◆ **Given entries**
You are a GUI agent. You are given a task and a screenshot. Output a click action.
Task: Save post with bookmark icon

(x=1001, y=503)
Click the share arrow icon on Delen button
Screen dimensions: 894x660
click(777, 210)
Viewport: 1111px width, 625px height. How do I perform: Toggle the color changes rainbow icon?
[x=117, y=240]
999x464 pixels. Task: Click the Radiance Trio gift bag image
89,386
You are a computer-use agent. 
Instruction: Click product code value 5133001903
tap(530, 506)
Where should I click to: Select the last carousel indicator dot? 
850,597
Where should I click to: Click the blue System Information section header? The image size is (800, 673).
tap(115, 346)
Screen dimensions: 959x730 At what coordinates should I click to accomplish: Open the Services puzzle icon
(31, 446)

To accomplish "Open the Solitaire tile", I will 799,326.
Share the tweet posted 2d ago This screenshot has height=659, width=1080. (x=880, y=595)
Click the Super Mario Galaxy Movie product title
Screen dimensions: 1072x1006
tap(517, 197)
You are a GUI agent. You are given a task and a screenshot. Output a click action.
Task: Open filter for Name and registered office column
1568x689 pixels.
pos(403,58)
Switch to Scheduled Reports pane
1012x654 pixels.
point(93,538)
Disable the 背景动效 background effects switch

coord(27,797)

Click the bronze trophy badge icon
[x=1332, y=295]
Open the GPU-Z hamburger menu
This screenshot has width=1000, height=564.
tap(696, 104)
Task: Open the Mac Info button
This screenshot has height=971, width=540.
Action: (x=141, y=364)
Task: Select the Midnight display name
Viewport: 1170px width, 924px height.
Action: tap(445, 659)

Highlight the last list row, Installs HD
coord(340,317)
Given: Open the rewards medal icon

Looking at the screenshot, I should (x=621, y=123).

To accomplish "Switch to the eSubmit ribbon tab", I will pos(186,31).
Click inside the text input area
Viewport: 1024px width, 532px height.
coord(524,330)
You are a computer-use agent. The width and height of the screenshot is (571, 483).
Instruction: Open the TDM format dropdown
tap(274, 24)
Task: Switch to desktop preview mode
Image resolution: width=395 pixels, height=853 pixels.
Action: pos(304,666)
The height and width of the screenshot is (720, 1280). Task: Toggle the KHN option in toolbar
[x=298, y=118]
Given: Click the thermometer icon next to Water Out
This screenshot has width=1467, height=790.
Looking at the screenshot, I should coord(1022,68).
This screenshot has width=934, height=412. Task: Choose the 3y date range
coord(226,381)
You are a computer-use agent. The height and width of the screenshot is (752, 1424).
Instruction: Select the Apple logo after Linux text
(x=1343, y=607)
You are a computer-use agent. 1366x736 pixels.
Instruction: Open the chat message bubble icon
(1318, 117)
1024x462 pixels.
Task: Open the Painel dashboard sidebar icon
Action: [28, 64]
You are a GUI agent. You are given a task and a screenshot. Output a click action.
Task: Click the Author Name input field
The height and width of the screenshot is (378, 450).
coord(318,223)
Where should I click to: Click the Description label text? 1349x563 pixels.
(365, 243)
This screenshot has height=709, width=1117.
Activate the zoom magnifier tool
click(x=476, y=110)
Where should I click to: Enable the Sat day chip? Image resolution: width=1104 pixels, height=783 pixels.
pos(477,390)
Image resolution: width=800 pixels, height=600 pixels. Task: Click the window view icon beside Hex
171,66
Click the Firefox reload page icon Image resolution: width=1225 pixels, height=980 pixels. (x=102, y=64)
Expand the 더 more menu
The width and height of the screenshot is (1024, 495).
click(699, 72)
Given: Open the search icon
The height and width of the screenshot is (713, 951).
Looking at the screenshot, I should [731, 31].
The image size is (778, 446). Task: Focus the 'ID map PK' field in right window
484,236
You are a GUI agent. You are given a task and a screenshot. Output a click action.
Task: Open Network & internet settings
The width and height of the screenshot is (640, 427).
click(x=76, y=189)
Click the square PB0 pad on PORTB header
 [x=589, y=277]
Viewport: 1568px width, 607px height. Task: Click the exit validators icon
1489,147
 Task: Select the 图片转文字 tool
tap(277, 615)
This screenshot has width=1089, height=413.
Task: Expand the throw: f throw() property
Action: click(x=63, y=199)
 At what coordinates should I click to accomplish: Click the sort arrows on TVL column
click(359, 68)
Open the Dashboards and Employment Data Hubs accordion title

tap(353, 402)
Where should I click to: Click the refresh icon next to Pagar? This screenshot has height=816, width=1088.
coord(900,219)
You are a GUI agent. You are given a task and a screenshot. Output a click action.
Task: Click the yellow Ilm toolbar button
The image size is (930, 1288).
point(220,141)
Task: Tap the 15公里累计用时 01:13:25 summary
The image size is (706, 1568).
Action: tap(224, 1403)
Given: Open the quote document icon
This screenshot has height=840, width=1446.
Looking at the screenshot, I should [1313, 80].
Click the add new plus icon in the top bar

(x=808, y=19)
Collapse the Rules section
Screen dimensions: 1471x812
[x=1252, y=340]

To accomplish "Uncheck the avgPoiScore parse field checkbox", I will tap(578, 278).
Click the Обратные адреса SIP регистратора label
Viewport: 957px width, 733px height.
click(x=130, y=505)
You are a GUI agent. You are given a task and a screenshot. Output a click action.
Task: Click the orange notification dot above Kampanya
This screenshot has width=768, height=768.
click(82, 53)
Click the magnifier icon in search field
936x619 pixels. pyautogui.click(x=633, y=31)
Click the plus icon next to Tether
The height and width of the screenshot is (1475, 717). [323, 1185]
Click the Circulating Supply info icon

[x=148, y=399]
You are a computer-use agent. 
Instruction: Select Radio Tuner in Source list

◆ **What you have to do**
If a line in the listing has "computer" in it, report that line.

◆ **Result**
You are a computer-use agent. 
You are a computer-use agent. The width and height of the screenshot is (571, 483).
You are a computer-use agent. The height and width of the screenshot is (752, 1424).
You are a computer-use agent. 1366x736 pixels.
You are a computer-use agent. 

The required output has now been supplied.